Node.js: Event loop blocking during trace export. If your collector is slow or unreachable, the entire application freezes. Always use async exporters and configure timeouts. The official Node.js troubleshooting checklist and Microsoft's troubleshooting guide cover these performance issues in detail.
Python: The GIL makes everything slower when tracing is enabled. We saw noticeable performance degradation until we switched to async instrumentation. Also, Django 4.0+ breaks most tracing - you need manual instrumentation now. The HyperDX monitoring guide has Python-specific optimizations.
Go: Context propagation through goroutines is a nightmare.

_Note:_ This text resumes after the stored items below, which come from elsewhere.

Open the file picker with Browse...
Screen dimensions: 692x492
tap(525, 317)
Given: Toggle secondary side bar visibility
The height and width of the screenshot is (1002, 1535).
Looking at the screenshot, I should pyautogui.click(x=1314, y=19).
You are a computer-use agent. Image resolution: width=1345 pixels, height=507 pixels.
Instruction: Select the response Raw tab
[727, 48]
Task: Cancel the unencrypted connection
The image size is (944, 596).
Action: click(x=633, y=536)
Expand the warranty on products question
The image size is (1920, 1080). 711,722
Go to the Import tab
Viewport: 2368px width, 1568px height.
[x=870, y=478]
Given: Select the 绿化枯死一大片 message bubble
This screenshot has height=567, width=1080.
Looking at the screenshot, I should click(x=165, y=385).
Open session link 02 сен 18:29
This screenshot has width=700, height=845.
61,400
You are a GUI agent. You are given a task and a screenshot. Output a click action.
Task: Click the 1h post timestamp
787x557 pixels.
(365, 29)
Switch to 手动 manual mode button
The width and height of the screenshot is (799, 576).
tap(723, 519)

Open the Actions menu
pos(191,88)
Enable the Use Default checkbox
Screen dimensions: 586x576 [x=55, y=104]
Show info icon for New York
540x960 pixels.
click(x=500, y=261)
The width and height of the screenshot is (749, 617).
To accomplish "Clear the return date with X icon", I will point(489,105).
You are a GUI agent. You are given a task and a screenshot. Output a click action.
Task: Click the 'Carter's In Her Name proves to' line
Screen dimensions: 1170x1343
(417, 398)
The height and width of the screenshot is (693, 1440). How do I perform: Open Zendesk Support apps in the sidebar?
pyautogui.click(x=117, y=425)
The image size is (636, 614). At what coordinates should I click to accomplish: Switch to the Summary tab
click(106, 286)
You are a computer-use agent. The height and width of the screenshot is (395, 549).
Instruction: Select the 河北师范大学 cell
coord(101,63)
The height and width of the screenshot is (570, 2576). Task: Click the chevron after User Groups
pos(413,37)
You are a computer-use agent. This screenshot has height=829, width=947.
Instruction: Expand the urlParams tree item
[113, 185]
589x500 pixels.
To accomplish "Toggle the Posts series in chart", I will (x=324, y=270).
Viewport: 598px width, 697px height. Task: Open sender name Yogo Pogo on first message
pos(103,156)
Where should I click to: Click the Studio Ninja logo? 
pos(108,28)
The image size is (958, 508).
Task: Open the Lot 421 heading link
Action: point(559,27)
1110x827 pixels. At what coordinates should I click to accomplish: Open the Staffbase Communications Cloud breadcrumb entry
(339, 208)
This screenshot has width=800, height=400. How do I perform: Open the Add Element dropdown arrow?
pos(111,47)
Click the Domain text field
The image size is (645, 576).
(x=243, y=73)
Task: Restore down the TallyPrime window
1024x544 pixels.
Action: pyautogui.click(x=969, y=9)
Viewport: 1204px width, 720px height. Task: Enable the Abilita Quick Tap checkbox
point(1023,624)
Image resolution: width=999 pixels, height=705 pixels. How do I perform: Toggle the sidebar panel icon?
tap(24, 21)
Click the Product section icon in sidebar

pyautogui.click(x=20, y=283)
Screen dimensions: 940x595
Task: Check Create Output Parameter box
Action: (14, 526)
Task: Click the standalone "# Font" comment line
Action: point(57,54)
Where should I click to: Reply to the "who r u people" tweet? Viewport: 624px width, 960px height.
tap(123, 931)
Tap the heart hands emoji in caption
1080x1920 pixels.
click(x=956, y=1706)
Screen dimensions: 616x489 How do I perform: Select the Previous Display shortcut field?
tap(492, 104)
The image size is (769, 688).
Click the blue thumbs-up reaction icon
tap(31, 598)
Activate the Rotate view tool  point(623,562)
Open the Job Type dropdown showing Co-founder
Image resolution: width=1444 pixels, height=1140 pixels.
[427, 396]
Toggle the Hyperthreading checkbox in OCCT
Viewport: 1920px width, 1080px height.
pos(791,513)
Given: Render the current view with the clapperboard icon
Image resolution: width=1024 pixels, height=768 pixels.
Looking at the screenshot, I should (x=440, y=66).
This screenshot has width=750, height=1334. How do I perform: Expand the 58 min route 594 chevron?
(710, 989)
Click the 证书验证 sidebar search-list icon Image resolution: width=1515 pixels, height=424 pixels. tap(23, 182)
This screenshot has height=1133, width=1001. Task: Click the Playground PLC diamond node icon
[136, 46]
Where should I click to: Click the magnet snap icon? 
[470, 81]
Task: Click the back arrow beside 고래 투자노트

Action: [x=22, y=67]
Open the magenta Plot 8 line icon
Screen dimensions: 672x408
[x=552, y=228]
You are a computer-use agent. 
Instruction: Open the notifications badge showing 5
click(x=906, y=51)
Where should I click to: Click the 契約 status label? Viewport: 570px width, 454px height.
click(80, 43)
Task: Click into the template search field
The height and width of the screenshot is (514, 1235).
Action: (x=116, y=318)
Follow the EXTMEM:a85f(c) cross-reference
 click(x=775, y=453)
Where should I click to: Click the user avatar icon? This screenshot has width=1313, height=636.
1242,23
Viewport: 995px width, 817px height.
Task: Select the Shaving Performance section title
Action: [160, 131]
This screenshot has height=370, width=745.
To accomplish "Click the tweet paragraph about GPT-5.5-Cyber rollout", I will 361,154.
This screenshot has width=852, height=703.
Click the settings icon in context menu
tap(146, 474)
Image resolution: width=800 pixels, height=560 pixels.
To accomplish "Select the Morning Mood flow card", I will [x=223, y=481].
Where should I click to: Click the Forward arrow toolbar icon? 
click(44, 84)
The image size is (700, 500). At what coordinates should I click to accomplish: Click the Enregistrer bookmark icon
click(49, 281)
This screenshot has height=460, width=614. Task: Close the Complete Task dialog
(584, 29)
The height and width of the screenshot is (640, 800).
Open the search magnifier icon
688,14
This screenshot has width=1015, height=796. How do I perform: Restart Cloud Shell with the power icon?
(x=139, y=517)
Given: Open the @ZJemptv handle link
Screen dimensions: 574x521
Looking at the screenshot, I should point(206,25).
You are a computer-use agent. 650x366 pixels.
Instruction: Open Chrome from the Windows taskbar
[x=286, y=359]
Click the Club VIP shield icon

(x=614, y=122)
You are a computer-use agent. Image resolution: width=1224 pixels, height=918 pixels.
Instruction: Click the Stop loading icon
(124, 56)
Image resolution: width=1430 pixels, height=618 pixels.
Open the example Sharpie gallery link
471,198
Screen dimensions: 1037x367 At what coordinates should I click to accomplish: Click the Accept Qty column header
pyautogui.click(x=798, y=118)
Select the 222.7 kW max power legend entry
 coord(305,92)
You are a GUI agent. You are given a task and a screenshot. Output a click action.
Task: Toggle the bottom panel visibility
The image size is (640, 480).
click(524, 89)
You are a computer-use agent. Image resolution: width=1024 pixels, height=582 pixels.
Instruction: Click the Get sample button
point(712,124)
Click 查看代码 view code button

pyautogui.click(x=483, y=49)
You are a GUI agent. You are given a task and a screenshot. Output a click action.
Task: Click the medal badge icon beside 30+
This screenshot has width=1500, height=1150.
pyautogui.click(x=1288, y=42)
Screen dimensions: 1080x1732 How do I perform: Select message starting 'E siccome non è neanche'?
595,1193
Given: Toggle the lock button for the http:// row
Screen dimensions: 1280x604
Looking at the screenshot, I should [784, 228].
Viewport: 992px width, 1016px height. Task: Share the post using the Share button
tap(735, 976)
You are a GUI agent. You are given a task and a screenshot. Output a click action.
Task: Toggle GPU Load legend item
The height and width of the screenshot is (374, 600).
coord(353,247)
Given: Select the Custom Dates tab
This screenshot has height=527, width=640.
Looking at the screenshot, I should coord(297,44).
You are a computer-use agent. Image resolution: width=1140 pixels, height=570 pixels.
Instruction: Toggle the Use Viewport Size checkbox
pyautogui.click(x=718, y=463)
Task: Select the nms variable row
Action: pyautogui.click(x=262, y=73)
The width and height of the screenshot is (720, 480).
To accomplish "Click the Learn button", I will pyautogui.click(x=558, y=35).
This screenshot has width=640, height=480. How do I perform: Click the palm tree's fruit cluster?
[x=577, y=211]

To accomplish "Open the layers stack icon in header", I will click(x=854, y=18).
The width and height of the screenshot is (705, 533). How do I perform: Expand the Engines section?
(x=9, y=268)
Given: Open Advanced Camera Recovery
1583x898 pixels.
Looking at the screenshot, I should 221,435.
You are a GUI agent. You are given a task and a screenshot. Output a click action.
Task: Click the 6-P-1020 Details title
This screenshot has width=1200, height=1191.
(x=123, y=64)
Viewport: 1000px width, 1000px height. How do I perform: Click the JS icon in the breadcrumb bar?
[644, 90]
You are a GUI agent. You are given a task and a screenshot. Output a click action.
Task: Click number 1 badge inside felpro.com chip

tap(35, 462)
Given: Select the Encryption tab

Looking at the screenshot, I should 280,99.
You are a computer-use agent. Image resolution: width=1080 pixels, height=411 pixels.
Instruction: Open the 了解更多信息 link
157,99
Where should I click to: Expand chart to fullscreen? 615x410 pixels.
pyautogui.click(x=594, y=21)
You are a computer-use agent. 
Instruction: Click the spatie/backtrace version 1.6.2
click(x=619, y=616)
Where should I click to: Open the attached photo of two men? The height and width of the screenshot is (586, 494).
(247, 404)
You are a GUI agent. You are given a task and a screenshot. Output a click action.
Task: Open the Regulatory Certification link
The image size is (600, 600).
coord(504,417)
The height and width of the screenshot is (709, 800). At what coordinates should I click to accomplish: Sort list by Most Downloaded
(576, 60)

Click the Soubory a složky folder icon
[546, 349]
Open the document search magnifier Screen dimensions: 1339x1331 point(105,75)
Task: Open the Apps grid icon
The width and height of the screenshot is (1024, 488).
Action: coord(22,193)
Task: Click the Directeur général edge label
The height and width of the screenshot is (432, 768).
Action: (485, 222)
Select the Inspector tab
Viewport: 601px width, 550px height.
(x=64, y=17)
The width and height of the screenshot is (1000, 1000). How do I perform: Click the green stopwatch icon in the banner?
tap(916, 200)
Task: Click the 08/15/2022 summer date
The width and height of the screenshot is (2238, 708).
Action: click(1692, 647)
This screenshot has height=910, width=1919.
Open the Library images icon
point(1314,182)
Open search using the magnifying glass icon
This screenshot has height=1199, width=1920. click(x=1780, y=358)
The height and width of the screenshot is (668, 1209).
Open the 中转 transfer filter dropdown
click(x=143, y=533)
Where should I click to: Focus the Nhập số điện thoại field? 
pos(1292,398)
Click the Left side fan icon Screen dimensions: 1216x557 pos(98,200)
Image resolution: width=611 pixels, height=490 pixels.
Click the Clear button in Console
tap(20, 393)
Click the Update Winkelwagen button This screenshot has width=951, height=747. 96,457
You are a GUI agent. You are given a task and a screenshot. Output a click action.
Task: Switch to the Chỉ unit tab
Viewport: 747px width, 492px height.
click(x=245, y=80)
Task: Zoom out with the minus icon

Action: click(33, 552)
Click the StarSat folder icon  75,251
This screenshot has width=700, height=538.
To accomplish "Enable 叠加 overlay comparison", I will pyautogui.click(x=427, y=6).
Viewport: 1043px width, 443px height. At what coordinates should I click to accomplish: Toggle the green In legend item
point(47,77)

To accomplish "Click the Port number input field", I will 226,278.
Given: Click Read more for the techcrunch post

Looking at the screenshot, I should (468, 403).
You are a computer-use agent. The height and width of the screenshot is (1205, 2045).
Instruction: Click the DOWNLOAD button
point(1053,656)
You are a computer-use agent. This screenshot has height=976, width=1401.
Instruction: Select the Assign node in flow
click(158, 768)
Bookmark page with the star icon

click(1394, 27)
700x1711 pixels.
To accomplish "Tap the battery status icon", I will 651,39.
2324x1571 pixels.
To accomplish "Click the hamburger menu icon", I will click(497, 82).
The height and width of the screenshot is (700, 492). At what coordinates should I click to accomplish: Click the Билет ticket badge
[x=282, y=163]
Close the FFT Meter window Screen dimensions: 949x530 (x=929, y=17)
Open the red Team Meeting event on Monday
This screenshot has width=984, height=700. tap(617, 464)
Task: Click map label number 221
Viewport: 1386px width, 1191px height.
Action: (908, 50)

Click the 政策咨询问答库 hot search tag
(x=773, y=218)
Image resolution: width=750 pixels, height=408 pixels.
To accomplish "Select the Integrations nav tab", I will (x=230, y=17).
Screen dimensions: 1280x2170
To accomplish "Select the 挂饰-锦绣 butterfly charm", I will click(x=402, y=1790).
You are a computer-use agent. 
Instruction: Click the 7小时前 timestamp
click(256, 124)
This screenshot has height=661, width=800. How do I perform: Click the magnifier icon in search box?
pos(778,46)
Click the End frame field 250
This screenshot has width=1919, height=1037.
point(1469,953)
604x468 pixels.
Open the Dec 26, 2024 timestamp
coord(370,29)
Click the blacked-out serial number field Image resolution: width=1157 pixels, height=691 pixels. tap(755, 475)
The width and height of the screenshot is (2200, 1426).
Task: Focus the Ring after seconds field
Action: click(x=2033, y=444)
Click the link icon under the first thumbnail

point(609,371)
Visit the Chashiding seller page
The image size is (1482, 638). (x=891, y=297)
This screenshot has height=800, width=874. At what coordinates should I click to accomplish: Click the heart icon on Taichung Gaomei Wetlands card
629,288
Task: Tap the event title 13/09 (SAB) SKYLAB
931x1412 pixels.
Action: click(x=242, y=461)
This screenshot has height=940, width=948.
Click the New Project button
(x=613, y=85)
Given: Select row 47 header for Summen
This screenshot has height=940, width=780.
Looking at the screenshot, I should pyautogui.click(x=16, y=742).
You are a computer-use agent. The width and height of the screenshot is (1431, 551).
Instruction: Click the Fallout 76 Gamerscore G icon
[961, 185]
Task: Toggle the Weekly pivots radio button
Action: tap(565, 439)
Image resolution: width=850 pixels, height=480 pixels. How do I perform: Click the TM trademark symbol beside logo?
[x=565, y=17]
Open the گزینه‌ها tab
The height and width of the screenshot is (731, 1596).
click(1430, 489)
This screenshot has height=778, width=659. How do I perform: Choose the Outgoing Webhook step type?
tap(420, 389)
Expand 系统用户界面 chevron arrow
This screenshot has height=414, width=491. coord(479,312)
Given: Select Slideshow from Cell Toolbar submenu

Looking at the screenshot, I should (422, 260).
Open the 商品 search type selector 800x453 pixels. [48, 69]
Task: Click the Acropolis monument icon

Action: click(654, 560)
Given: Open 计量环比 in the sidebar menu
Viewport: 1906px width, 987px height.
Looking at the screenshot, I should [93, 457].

Half the time spans get orphaned because someone forgot to pass context. The automatic instrumentation misses database calls in 30% of cases. The DZone observability article explains context handling across languages.
This shit isn't in the documentation because the OpenTelemetry team wants you to think it "just works." It doesn't. Plan for failures, over-provision collectors, and always have a way to debug without traces.